予抗休克、輸血、骨盆暫時外固定復位以減少出血。病情穩定后7~10d實施手術,15例前路術后1周行后路手術,9例為一期前后路同時手術內固定;18例采用重建鋼板內固定,6例采用骶骨棒內固定。
1。2結果術后1例尿路感染,經精心護理及對癥治療,感染控制;1例失血性休克,經抗休克處理后糾正;1例創口局部感染,經換藥等處理后愈合;1例坐骨神經損傷,術后7月坐骨神經功能大部分恢復;術前合并骶叢損傷2例患者術后功能大部分恢復;隨訪3月~3年,骨折愈合良好,無腰腿疼痛、下肢短縮。
2護理
2。1抗休克護理
2。1。1立即安置患者平臥位,迅速建立2條以上靜脈通道,行深靜脈置管可加快補液速度及觀察中心靜脈壓,早期快速足量輸液、輸血,補充血容量。在休克治療的開始階段,輸液速度遠比輸液的種類重要,因此在交叉配血準備輸血前,先以最快速度輸入等滲鹽水、平衡液或葡萄糖鹽水,但不用無電解質的葡萄糖溶液,以免引起血漿“低滲透壓狀態”和細胞水腫。因骨盆骨折可形成后腹膜血腫,積血量最多可達4000ml,易致重度休克[4],故輸血量要大于估計的失血、失液量。本組1例患者入院時血壓70/50mmHg,脈搏121次/min,立即予以搶救,1h內輸血達1500ml,循環仍不穩定,后1h內再予輸血1500ml,循環才趨穩定,轉危為安;另6例重度休克患者經積極搶救,休克亦得到糾正。
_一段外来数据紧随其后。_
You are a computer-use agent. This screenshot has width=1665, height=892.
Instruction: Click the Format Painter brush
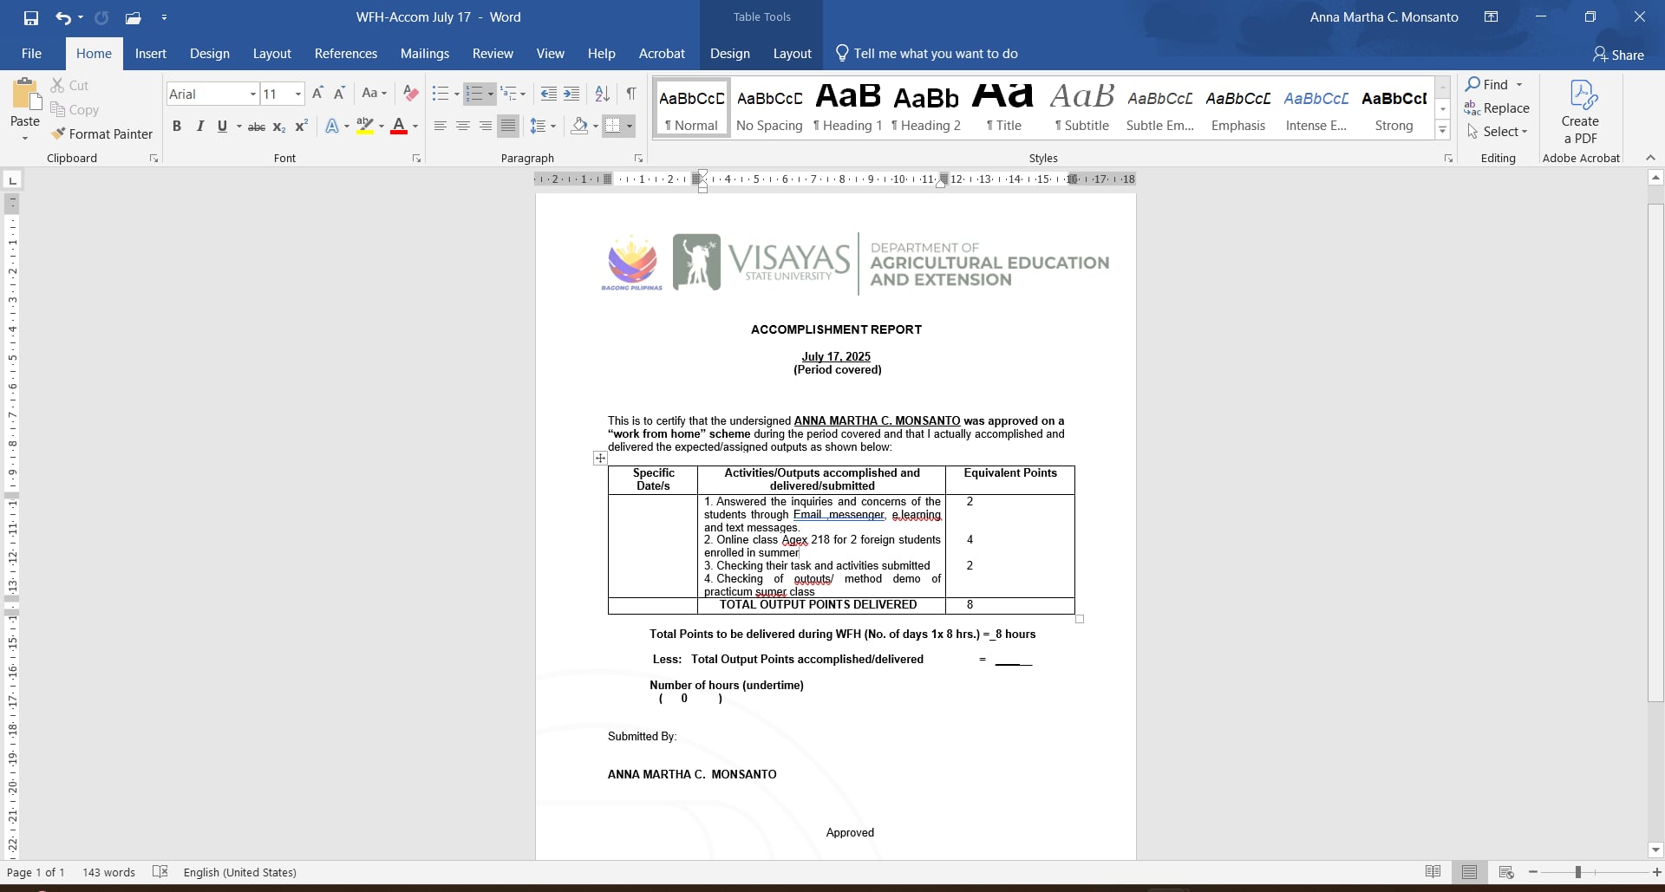[x=59, y=134]
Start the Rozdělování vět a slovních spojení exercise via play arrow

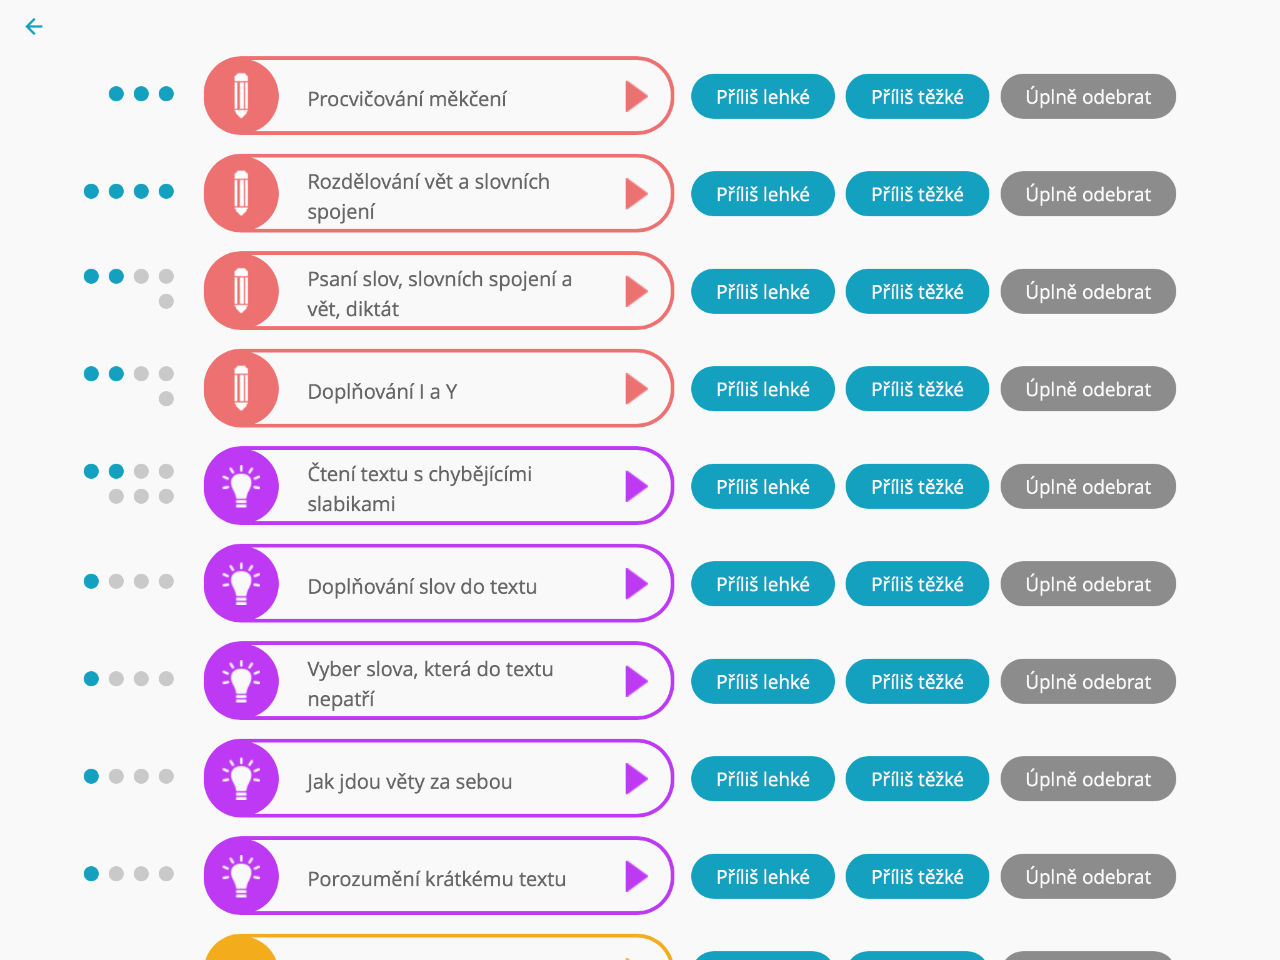[x=636, y=194]
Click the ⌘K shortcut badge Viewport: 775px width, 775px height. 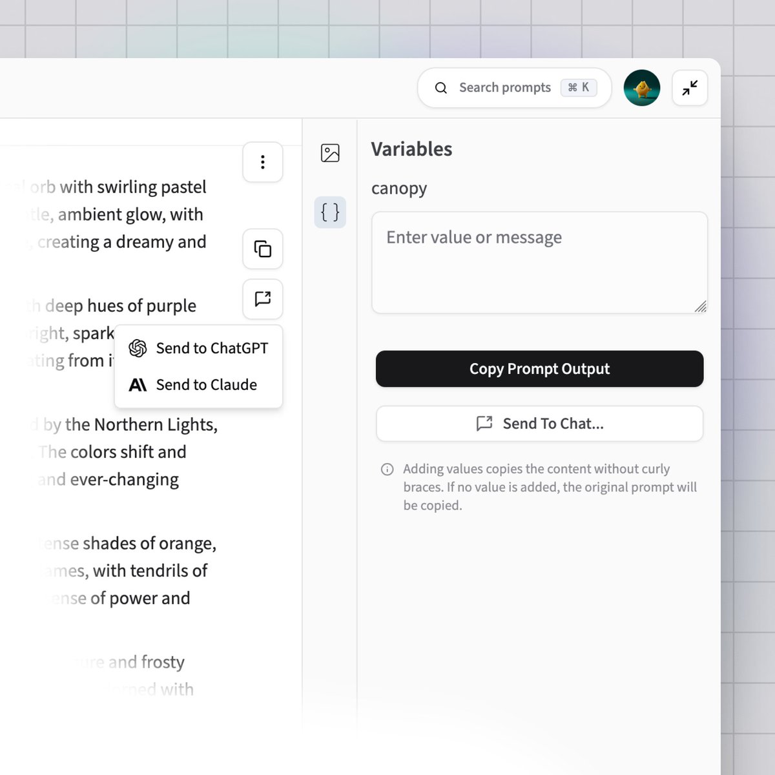pos(577,87)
2。1。2密切觀察意識、皮膚色澤、肢體溫度、血壓、脈搏、每小時尿量及PCT、PT、PTT、FDD等凝血項目,保持呼吸道通暢,予以氧氣吸入,提高循環血液中的氧濃度。
2。1。3緊急復位和固定不穩定骨盆骨折是控制出血的必要措施。Tucker[5]等認為早期應用外固定器可有效恢復不穩定骨盆骨折的穩定性及有效控制進行性失血。本組24例均用Ganz鉗外固定,臨時恢復穩定性直至手術,期間注意釘口護理,予乙醇紗條外敷,每日更換,注意鉗的松緊,隨時調整,以防外固定失效。本組未出現釘口感染。
2。2心理護理不穩定骨盆骨折初期病情復雜,患者及家屬心理負擔較重,搶救時擔憂能否存活,病情穩定后考慮療程長短、手術效果,術后恢復期憂慮能否恢復正常的生活、工作能力。護士要為患者創造良好的休養環境及和諧的心理氛圍,主動與患者溝通,了解患者需求,給予心理疏導,幫助患者以良好心態面對現實。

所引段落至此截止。